2.Laparoscopic surgery involves the use of many electrical accessories like the light source, the camera, the cautery, etc and thus surgery could be delayed or interrupted when any of these equipments become defective.
3.Laparoscopy offers a two dimensional view instead of the three dimensional view offered by the open surgery. Thus in case of dire operative emergerncies, like the bleeding of a vessel, laparoscopic surgery may have to be converted to open surgery to do a quick job.
4.Not all centres offer laparoscopic surgery.
Use of laparoscopy in surgeries in gynaecology:
Many surgeries done in the past by open surgery are now done with the help of the laparoscope leading to earlier patient recovery. Some of them are listed below:
Permenant sterilisation of the female can be done by applying silastic bands on the tubes. It takes just 10 minutes to perform. It can be done under local or general anaesthesia.
Sometimes, pregnancy, instead of lodging in the uterus gets lodged in the tubes or other places besides the uterus. If it grows there, it could endanger the life of the patient. Some of these pregnancies need surgical intervention, where the tubes are either removed along with the pregnancy (Salpingectomy) or cut to remove the pregnancy alone, leaving the tube behind(Salpingostomy). If the patient comes in severe shock, laparoscopy may not be possible. In all other patients, laparoscopic surgery is superior to laparotomy for the treatment of ectopic pregnancy.
Fibroids are non-cancerous growths in the uterus. They occur in many women without causing any symptoms. however, they cause symptoms in some patients and will need to be removed. This is called myomectomy and this can be done with the help of the laparoscope. However, the selection of cases which can be done laparoscopically depends on many factors, like the number of tumours, the size of fibroids, the experience of the laparoscopic surgeon and the equipment available in the hospital. Myomectomy causes a lot of bleeding during the surgery and the uterus needs to be stitched back after removing the fibroid. If suturing is not done properly after myomectomy, the uterus might burst at the time of childbearing and this could be disasterous. All this requies a lot of surgical skill and thus laparoscopic myomectomy is done only by experienced laparoscopic surgeons.Picture below shows laparoscopic myomectomy in progress. The white structure in the centre is the fibroid.
If there are many fibroids, specially deep seated one, it may not be possible to see all of them properly through the laparoscope and unless the surgeon is very sure of removing all of them laparoscopiclly, it is better to do open surgery for multiple fibroids.

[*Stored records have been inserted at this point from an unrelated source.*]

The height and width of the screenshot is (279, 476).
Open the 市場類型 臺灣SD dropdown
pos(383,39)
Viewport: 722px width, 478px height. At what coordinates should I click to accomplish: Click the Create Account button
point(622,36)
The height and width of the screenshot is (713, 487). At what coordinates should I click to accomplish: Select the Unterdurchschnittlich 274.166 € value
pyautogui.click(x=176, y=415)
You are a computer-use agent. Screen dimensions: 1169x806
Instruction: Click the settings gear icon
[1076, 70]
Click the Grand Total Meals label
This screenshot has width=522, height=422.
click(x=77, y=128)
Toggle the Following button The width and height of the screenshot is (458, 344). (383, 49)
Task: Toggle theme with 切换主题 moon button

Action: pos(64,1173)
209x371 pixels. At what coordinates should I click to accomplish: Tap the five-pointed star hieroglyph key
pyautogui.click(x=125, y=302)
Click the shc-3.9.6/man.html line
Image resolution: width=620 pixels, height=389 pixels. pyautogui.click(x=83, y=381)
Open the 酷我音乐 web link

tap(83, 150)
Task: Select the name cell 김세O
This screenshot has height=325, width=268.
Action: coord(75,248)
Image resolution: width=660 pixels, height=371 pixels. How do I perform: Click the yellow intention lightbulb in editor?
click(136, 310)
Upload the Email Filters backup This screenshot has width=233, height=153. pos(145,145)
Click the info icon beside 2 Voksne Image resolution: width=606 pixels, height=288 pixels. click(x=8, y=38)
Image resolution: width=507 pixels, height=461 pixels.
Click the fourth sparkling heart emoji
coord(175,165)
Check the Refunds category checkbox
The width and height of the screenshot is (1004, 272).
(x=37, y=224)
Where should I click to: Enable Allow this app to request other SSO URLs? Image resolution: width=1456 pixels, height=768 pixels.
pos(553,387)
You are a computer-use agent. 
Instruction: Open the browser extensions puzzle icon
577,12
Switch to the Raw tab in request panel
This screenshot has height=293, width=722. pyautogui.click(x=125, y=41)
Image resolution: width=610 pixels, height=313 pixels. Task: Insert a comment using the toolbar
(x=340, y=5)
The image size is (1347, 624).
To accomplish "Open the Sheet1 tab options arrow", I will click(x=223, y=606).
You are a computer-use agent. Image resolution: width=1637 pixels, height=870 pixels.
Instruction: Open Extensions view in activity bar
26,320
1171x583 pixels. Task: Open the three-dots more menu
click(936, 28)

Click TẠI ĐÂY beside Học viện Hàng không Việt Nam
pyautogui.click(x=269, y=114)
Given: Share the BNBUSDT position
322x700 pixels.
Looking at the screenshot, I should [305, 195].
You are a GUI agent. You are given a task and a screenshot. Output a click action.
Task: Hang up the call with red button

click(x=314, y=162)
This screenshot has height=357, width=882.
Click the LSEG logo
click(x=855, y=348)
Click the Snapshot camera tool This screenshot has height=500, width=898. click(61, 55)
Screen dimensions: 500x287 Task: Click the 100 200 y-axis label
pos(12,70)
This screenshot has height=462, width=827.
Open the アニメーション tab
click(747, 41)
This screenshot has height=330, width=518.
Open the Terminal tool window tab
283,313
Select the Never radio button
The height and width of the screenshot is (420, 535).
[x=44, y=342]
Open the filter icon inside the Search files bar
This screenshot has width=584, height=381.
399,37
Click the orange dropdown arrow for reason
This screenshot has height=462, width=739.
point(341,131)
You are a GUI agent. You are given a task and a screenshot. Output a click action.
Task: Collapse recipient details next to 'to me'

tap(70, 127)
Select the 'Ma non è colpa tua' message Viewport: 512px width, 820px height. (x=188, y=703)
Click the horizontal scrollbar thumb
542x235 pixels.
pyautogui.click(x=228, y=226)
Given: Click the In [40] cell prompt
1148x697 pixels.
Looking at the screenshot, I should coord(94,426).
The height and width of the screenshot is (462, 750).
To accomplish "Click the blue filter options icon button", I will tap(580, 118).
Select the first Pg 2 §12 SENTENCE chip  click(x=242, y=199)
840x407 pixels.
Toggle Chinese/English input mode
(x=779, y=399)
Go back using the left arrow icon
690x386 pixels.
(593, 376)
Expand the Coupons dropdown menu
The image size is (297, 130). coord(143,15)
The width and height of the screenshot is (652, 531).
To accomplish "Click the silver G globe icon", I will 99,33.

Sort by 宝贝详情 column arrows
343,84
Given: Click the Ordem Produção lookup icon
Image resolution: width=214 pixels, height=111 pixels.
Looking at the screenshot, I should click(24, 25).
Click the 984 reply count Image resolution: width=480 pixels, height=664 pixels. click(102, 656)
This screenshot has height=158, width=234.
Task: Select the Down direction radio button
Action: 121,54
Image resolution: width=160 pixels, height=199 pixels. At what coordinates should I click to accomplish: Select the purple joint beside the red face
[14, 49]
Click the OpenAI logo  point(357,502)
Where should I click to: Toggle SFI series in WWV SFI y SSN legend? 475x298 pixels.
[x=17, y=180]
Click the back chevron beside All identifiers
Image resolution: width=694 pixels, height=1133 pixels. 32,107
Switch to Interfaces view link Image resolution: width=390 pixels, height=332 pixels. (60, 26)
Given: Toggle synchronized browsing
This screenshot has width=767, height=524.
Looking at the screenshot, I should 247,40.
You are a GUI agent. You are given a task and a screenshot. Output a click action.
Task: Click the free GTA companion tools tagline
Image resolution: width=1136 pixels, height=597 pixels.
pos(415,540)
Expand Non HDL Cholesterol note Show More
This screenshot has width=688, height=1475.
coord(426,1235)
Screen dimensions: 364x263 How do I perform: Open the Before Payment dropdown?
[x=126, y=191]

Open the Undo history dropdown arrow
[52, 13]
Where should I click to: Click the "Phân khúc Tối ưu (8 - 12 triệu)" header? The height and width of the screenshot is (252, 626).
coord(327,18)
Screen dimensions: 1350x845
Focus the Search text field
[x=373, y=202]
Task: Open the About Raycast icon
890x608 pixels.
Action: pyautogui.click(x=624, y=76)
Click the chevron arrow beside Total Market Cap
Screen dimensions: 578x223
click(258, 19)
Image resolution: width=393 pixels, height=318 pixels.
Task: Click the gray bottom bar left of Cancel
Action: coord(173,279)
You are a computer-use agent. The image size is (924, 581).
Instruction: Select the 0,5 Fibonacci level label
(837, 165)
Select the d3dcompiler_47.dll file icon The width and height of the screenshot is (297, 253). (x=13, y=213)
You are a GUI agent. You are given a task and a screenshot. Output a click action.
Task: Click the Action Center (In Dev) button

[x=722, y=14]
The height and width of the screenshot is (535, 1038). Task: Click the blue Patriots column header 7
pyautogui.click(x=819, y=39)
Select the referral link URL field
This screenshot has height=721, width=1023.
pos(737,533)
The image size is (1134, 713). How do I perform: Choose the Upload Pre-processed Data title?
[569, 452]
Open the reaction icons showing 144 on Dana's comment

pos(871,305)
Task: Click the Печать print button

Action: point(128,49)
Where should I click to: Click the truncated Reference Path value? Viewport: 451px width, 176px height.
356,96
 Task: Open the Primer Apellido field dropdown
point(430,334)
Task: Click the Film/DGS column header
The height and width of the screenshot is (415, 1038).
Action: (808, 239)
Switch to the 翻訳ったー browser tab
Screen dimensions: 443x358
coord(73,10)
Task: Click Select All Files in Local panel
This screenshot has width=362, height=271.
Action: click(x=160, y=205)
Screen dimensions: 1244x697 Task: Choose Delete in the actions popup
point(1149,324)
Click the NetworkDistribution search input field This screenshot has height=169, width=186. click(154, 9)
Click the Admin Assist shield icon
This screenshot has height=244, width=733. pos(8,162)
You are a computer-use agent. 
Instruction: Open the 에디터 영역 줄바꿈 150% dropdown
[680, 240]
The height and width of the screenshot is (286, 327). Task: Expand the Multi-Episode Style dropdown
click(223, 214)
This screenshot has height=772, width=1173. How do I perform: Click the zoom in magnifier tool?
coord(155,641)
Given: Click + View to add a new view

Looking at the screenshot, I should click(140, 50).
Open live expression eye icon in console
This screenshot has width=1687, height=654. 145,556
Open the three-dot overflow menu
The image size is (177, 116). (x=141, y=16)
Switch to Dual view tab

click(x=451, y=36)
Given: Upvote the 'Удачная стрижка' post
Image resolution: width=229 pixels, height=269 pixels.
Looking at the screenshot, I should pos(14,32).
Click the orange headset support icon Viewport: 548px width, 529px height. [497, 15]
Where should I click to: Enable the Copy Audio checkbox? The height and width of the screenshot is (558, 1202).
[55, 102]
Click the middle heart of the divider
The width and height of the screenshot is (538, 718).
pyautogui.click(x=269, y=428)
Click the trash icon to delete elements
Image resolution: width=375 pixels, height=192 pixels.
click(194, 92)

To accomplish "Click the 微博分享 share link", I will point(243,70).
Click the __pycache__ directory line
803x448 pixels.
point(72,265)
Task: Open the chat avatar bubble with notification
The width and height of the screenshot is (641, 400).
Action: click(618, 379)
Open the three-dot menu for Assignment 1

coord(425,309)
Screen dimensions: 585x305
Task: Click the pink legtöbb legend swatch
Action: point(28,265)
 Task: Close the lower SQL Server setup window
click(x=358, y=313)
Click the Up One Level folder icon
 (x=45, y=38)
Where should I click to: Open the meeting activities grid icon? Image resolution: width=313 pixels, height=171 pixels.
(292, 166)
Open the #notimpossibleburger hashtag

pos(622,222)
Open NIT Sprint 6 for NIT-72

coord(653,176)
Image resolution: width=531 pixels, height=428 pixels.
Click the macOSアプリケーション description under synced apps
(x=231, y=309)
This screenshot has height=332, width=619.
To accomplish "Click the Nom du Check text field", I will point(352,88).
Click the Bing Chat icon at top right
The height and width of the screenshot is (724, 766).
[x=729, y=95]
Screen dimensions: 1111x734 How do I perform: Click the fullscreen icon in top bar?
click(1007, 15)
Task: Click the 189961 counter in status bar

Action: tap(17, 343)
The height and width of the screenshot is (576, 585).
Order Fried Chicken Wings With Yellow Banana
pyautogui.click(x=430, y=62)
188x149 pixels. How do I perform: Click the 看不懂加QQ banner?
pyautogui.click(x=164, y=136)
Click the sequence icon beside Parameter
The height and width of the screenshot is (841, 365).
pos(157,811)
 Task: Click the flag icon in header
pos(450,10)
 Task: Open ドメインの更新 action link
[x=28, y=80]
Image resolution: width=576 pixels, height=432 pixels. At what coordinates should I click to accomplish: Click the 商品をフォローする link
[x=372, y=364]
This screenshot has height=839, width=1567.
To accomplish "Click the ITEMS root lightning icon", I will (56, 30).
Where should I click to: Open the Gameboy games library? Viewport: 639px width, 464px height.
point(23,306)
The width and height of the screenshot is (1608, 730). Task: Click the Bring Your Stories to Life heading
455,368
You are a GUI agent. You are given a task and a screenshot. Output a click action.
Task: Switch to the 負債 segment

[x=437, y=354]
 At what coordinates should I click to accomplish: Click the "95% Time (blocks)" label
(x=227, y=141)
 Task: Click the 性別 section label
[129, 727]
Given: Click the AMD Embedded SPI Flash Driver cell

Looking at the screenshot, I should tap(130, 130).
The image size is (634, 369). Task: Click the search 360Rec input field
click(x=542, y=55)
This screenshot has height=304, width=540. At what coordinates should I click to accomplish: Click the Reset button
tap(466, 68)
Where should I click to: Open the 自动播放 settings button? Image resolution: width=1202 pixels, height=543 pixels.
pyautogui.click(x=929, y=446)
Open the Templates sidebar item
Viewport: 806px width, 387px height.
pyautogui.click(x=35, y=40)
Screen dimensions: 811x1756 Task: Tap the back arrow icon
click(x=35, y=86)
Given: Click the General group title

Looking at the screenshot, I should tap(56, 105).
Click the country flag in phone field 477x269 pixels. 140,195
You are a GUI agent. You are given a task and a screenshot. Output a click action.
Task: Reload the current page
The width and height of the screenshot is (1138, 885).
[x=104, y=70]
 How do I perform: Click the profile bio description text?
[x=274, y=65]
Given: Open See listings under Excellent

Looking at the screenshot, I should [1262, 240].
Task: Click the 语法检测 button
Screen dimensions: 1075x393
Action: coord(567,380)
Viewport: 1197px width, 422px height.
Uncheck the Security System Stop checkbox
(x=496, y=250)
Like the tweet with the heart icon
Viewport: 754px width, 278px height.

The white structures beside the uterus, called ovaries may develop cystic or solid tumours in them. Cystic tumours contain fluid components and depending on the type of cyst it may be clear, amber cooured fluid or old blood in endometrioma. These cysts can be easily removed through the laparoscope. Any adhesions between the ovaries and the surrounding structures can be removed more meticulously through the view offered with the help of the laparoscope.
Removal of uterus/Hysterectomy:
The removal of uterus or hysterectomy is a common operation performed in the female nearing or following her menopause. This can be done with the help of the laparoscope with very little convalescence needed, compared to open surgery. Here, again, the selection of case suitable for laparoscopy depends on the skill of the surgeons. Less experienced surgeons may be unwilling to take up difficult cases, like patients with previous history of caesarian section or some other open surgery, or patients with very big tumours.
Laparoscopy is the only diagnostic modality to diagnose some cases in gynaecology. As an operative tool it almost replacing open surgery and as more and more patients demand laparoscopy as the mode of surgery, there will be more training centres teaching laparoscopy with many more laparoscopic surgeons.